Address: Bruern, Chipping Norton OX7 6QA
Prices: Cottages from about £630 per night
Calcot & Spa
With its clipped-but-cosy interiors, knockout spa and 220-acres of rewilded meadowland scattered in treehouse stays, Calcot & Spa has long been a Cotswoldian favourite with families. Lavender seems to waft from every corner, unpretentious restaurants serve up radically local (and exquisitely cooked) plates, and parents can recalibrate in a fireside hot tub or on one of the warm treatment beds, under the agile hands of therapists. Not only did the already-phenomenal spa receive a hefty refresh this year, but Calcott added two new cavernous family suites. As a welcome legacy of lockdown, one of these assumes the style and privacy of a self-contained cottage with its own pretty courtyard where families can gather for marshmallows and stargazing around a firepit. ‘I’m bored’ is a phrase rarely uttered here, not with a Trim Trail for long country romps and bike rides, tennis courts and acres and acres of wildflowered wilderness to explore. Smaller sprogs will be drawn to the private ship and outdoor kitchen play area, when they’re not in the Playbarn or Ofsted-approved creche (the full baby compendium, from next-to-me cots to sterilisers, is offered here for parents travelling with tinies), while children above eight can make for The Mez for slightly more grown-up fun.

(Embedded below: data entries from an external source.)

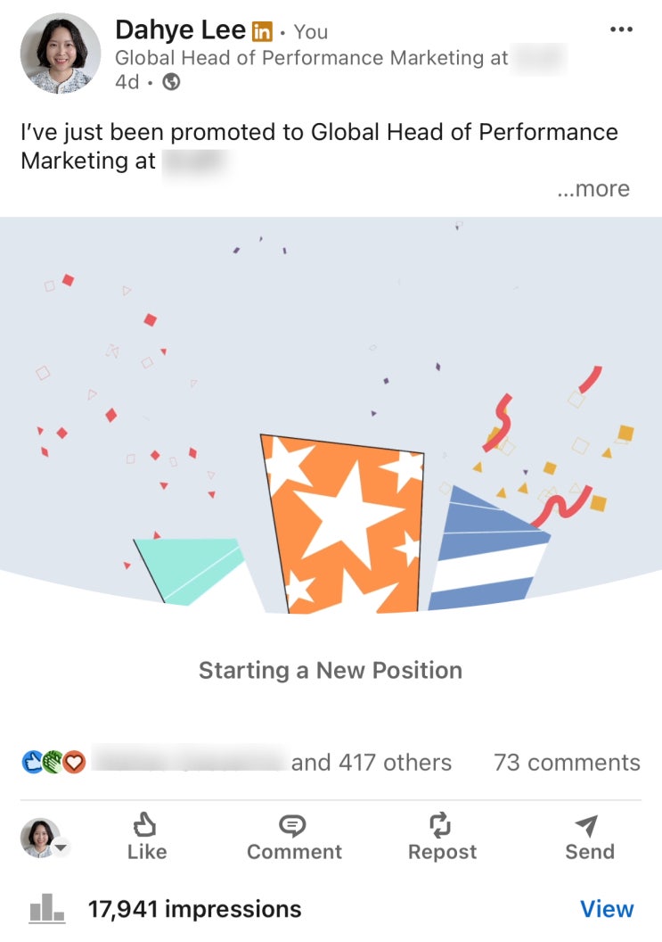Click the reaction emoji cluster
The image size is (662, 942).
click(x=53, y=762)
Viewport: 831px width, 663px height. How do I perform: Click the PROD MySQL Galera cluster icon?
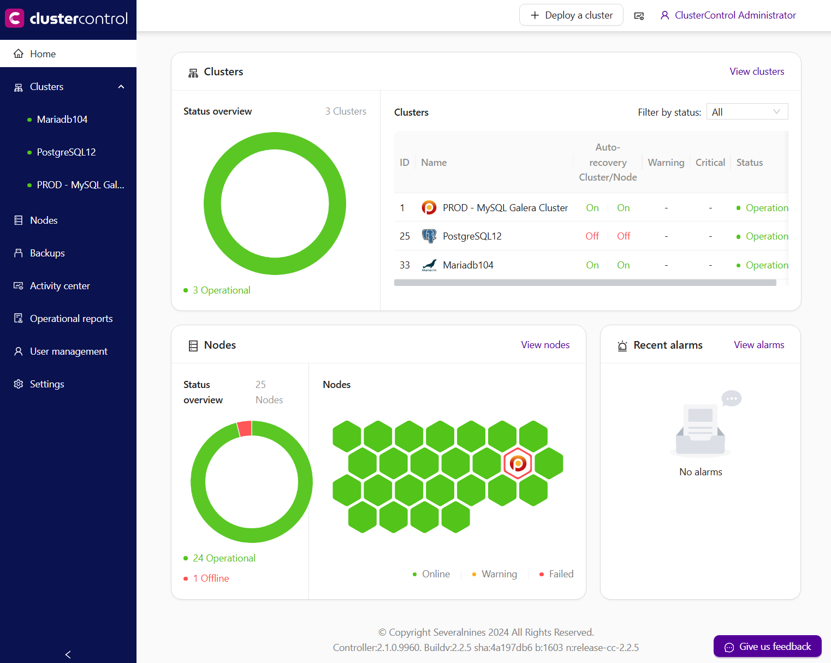pos(429,208)
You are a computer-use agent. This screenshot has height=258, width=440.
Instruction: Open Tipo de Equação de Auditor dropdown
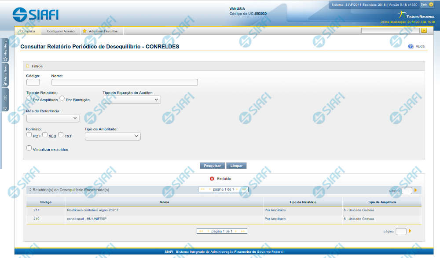point(131,100)
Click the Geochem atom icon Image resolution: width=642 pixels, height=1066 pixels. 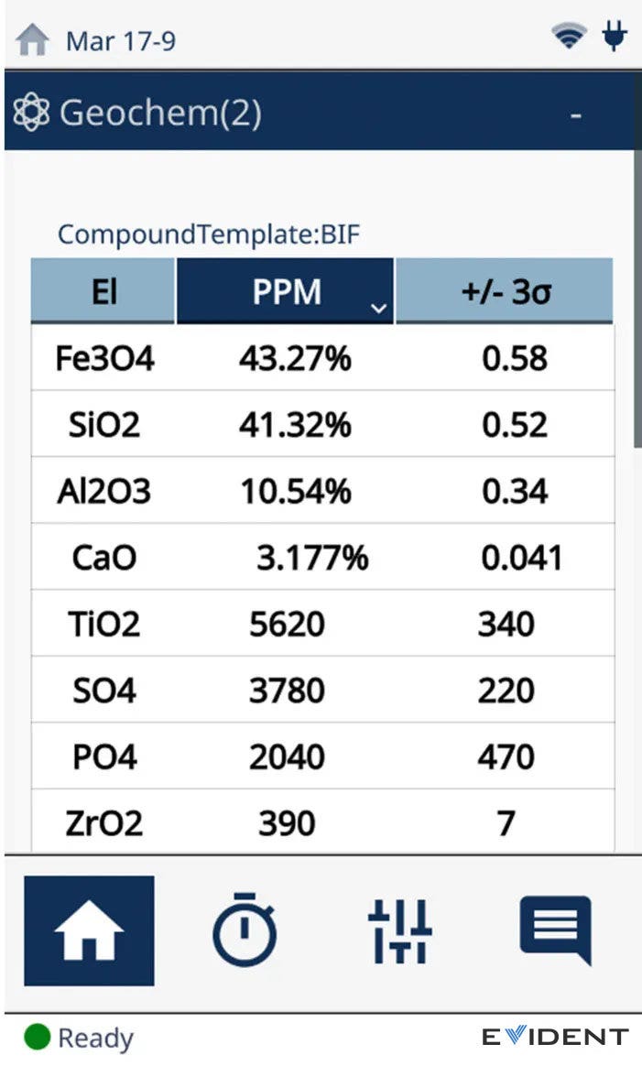32,114
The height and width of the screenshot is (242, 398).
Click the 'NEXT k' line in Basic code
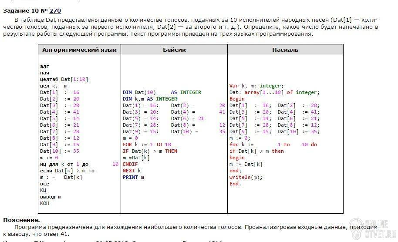point(132,171)
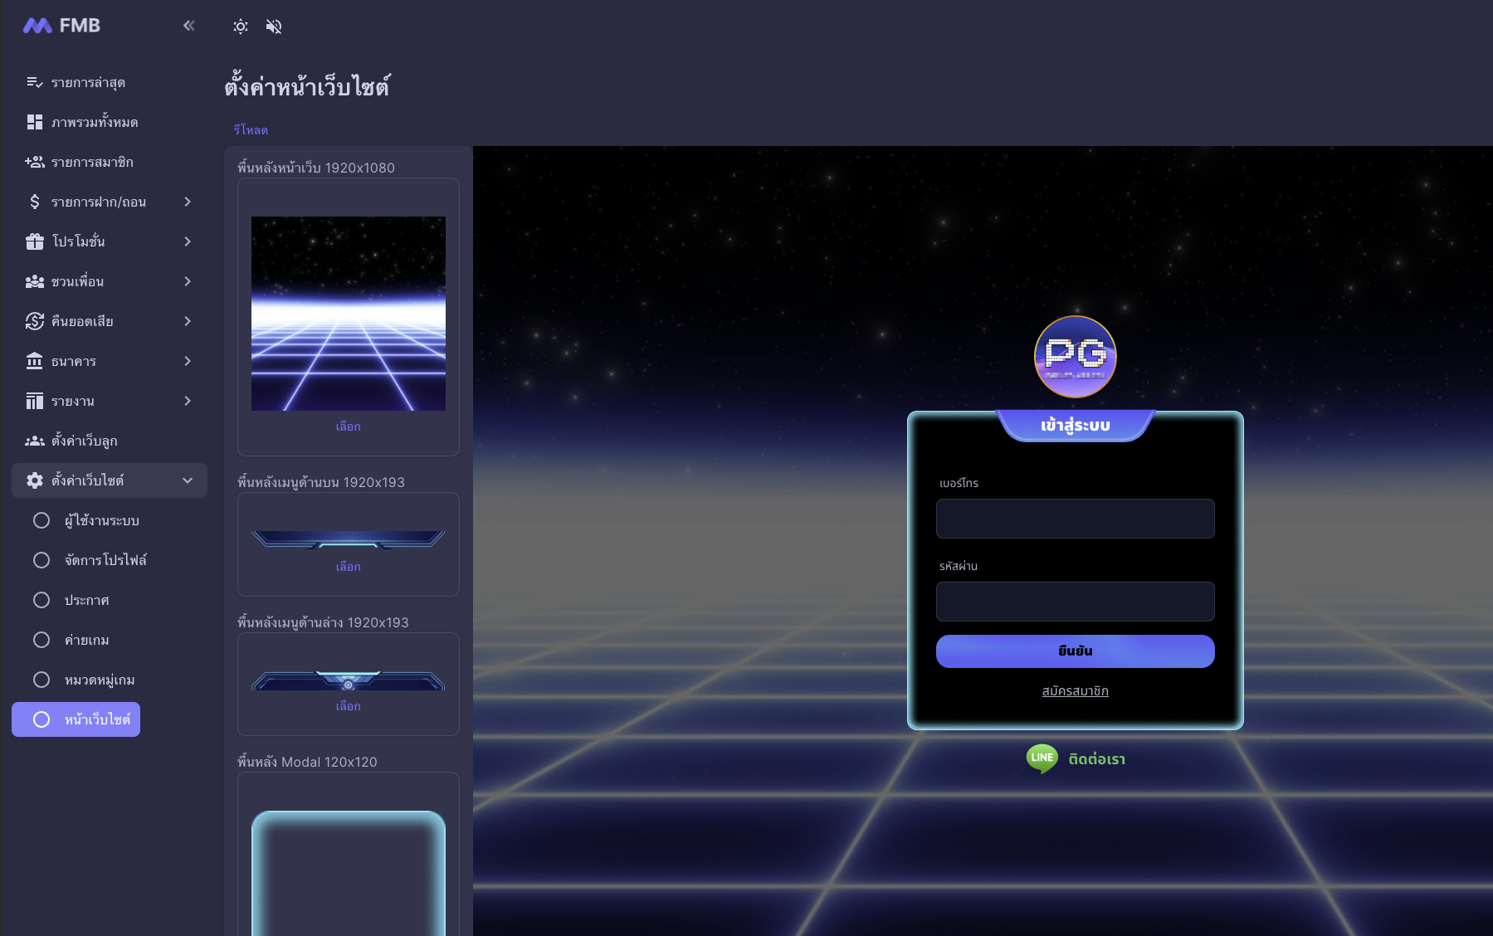Image resolution: width=1493 pixels, height=936 pixels.
Task: Expand รายการฝาก/ถอน submenu
Action: pyautogui.click(x=188, y=202)
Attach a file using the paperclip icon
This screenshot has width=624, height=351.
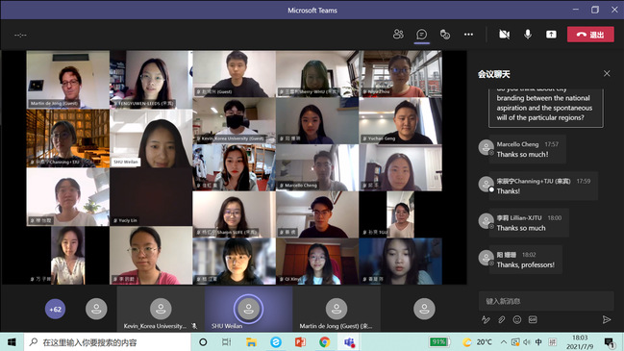(502, 319)
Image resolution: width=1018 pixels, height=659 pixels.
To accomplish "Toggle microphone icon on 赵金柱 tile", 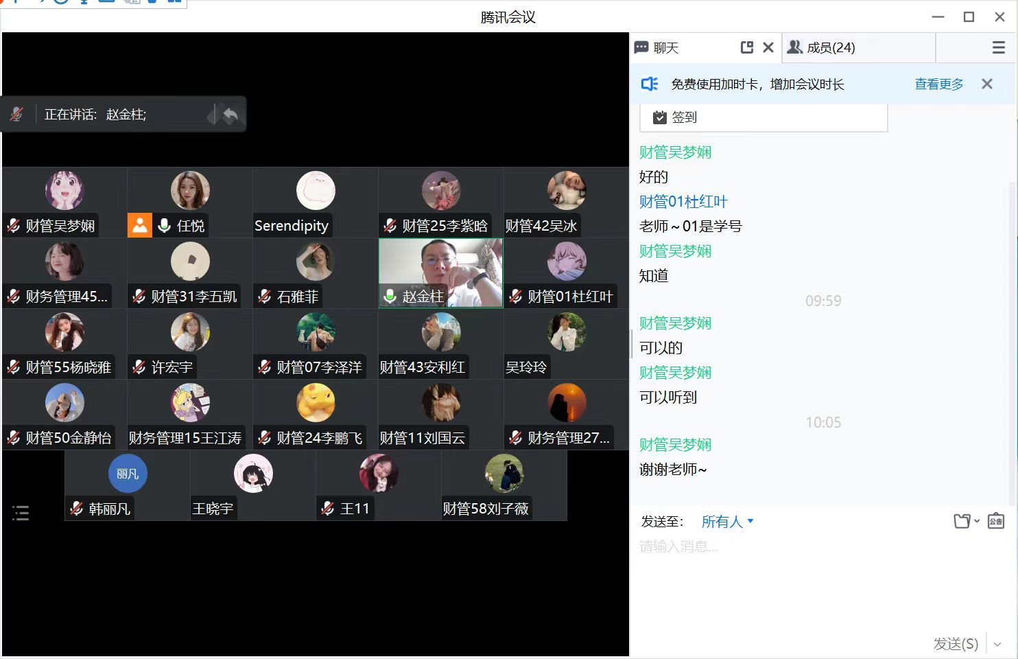I will pos(390,297).
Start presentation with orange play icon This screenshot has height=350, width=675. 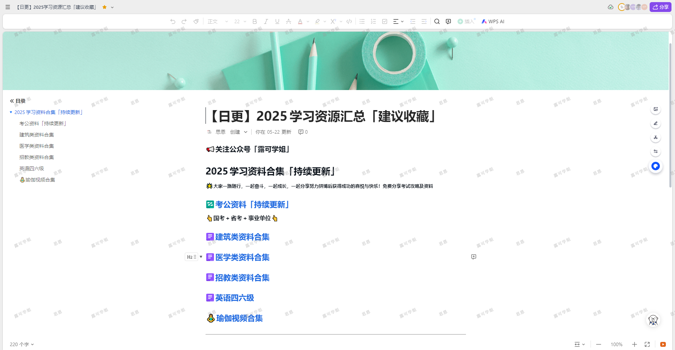click(663, 344)
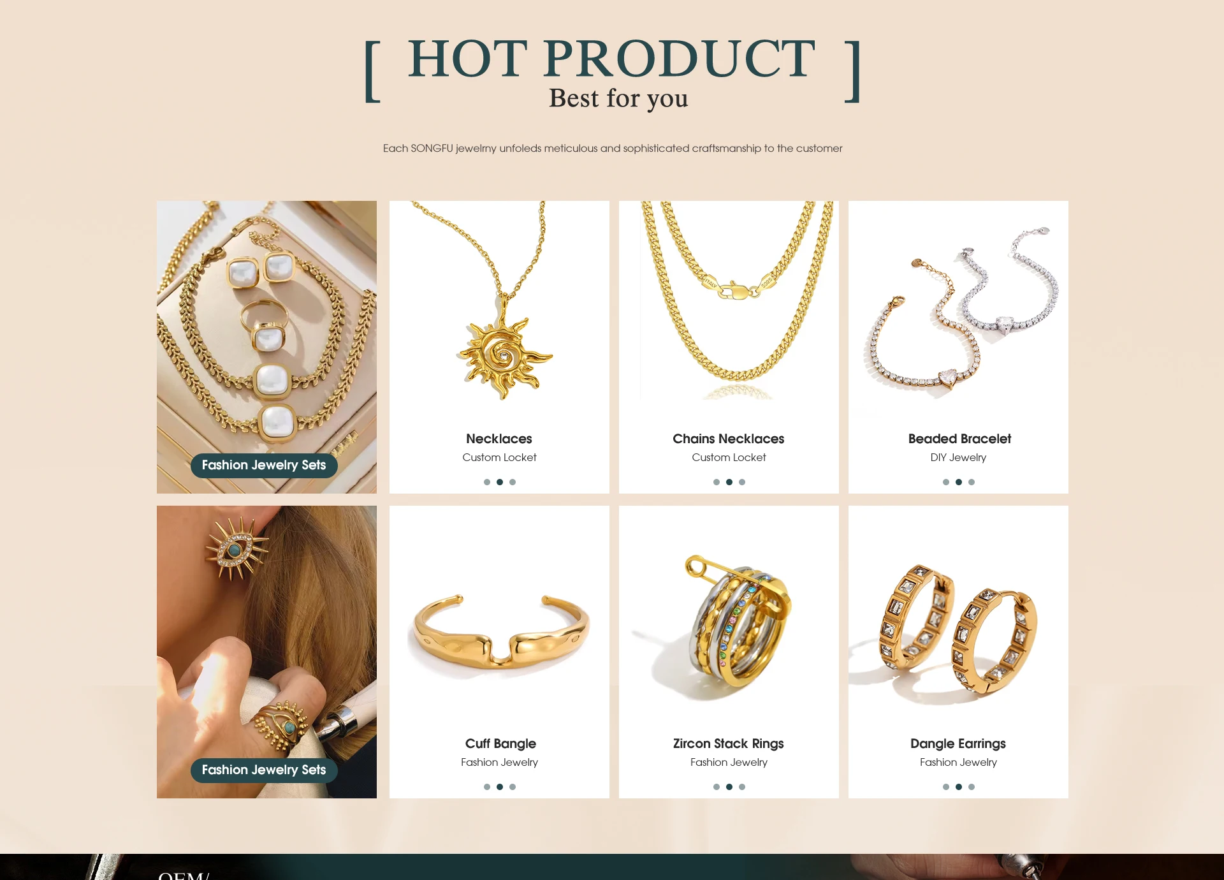This screenshot has height=880, width=1224.
Task: Click top Fashion Jewelry Sets badge
Action: click(264, 466)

Address: Gloucestershire, Tetbury GL8 8YJ
Price: Doubles from £259, the new Cosy Family Room from £664 per night on a B&B basis based on a family of four sharing.
- Martin Morrell
The Wild Rabbit
The latest addition to Carole Bamford’s Cotswoldian kingdom, The Wild Rabbit is only a few paddocks down from its organic HQ, Daylesford. Interiors seize upon the same puritanically natural theme as Dayelsford’s leeks and slabs of grass-fed steak, with silver birch-branch four posters, thick linen bed throws and rope-wrapped side tables. The pub’s plush, earthy-toned Hedgehog room can sleep two adults and two children (0-12), while a smattering of cottages and houses encasing the pub guarantees families privacy, just with hotel service and Chef Sam Bowser’s tasty seasonal plates a few yards away. Foodie families, conscious of provenance and quality, will relish the Daylesford organic lamb with glazed carrots, the fresh asparagus salads (in spring, of course) and hearty puddings such as baked Brillat-Savarin cheesecake decorated in garden strawberries. Daylesford Farm’s proximity is a godsend, once cabin fever hits and children can spill out into the woods for guided walks or check into junior cooking classes, (while parents hide in the Bamford Spa).
Address: Church St, Kingham, Chipping Norton OX7 6YA
Prices: Rooms from £125, cottages from £350.